Microsoft Stock Put Selling History Lessons Part 1

Microsoft stock last year turned in double-digit returns for my USA Stock Portfolio. This continued a tradition for me with Microsoft stock that goes back to 2000 when Microsoft stock first entered my put selling portfolio. Recently I made a new put selling trade on Microsoft stock and I found myself reviewing my charts and notes all the way back to 2000. I realized how much profit and income was derived because I had always been able to review my Microsoft Stock trading journal. In simple terms, I have learned a lot from my put selling history on Microsoft stock.

Keeping a trader’s journal is an excellent means to learn from the past and not repeat the same mistakes. With Microsoft Stock now back in an uptrend, analysts and investors alike are getting excited about the stock again. But sifting through my trader’s journal, Microsoft Stock has been here before. So while many investors are dumping their capital into the stock at elevated levels, a lot of them would do well to look back through the stock’s history and possibly rethink their strategy.

Since November 25 2011 Microsoft stock has risen 31%. This is a terrific rally, but after 31% should investors be thinking about buying this stock? Perhaps investors should be asking themselves these questions:

  1. What more upside is left in Microsoft stock after a 31% rally over the last 3 months?
  2. What about my put selling strategy on Microsoft stock. What strike prices should I now be considering for selling?
  3. What is the likelihood that Microsoft stock will pull back from these levels and return to a new trading range?

------------------------------

Exercise set:
[a] According to the passage on Microsoft put selling history, by what percentage has Microsoft stock risen since November 25, 2011?
[b] From the passage on Microsoft put selling history, reproduce word for word the part that opens with the words containing "Keeping a trader’s" and closes with "rethink their strategy.".

------------------------------

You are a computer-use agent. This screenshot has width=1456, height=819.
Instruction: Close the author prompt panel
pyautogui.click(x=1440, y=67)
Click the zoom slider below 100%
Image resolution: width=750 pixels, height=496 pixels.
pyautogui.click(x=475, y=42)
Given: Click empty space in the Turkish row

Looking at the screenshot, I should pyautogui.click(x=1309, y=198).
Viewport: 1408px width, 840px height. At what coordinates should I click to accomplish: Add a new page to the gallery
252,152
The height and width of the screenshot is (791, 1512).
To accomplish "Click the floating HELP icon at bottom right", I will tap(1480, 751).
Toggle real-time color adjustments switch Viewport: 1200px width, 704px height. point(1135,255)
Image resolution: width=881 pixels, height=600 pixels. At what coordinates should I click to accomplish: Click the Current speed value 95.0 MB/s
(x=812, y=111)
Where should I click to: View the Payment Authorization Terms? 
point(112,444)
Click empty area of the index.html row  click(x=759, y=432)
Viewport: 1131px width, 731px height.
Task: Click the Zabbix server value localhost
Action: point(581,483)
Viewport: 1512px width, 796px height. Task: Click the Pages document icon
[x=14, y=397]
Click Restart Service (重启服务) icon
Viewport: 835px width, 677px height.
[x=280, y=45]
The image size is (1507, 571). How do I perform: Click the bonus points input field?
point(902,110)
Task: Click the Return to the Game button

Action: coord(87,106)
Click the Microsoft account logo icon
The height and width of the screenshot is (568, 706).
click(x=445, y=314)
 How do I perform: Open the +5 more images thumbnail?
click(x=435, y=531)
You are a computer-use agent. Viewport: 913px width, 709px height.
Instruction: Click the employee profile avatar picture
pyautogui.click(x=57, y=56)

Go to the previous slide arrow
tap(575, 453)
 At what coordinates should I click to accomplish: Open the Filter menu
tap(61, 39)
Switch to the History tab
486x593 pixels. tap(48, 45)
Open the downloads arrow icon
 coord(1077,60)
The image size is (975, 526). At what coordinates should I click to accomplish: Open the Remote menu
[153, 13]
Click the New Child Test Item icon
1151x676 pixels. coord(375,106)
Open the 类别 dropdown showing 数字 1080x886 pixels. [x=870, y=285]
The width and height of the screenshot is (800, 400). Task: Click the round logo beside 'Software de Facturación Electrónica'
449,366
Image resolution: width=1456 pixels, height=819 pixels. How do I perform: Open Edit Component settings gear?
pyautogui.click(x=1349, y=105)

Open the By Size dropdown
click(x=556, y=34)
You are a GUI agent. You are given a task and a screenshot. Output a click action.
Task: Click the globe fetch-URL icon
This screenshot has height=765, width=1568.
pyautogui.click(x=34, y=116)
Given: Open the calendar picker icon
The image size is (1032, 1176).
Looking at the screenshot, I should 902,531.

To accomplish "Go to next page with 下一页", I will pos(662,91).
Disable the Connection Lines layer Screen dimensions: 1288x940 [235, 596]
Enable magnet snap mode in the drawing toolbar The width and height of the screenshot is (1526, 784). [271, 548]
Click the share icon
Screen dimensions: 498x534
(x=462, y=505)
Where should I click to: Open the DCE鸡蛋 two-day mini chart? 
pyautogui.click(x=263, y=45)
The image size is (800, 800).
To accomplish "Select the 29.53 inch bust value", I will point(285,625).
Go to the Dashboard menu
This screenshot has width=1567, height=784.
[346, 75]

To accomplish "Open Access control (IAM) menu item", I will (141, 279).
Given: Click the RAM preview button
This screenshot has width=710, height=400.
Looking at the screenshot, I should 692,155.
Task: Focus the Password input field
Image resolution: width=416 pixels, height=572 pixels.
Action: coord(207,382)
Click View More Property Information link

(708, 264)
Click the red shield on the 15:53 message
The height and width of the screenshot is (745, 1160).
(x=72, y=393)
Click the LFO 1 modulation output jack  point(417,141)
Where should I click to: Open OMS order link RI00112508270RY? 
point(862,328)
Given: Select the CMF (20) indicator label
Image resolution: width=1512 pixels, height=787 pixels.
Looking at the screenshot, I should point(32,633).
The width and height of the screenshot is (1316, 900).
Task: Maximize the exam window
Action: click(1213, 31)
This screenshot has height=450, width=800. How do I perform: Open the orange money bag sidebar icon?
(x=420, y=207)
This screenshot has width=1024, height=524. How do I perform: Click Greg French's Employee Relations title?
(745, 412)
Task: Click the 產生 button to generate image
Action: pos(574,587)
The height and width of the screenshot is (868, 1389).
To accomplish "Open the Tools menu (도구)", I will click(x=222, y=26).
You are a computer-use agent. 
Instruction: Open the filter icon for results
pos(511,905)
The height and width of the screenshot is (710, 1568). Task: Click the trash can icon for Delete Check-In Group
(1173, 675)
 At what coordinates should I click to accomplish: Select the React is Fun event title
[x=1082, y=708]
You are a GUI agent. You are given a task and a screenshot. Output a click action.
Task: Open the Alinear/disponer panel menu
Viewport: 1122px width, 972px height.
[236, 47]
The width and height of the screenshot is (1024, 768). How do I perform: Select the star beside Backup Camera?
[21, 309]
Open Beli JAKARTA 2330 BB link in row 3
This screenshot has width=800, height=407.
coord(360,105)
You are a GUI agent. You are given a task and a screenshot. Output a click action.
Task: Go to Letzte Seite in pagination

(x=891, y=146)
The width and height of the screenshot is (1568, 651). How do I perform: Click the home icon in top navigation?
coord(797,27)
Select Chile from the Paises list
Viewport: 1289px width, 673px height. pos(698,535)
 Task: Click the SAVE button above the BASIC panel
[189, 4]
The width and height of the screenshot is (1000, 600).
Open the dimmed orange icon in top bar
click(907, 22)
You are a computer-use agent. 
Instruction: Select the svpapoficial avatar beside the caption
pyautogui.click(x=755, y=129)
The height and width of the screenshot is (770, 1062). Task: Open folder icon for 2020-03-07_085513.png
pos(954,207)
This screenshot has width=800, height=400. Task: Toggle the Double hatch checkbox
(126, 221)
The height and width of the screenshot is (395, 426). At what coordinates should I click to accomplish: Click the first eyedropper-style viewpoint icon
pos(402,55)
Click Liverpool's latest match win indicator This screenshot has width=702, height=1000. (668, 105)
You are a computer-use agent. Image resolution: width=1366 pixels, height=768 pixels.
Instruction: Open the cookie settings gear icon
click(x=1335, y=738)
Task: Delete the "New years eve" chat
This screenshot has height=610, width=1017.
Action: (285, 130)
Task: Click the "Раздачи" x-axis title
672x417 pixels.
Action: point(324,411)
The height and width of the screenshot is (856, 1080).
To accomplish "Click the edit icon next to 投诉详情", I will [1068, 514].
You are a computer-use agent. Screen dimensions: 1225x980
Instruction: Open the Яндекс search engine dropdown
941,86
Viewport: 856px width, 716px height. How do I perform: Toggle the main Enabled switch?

------------------------------

The answers:
[a] 31%

[b]
Keeping a trader’s journal is an excellent means to learn from the past and not repeat the same mistakes. With Microsoft Stock now back in an uptrend, analysts and investors alike are getting excited about the stock again. But sifting through my trader’s journal, Microsoft Stock has been here before. So while many investors are dumping their capital into the stock at elevated levels, a lot of them would do well to look back through the stock’s history and possibly rethink their strategy.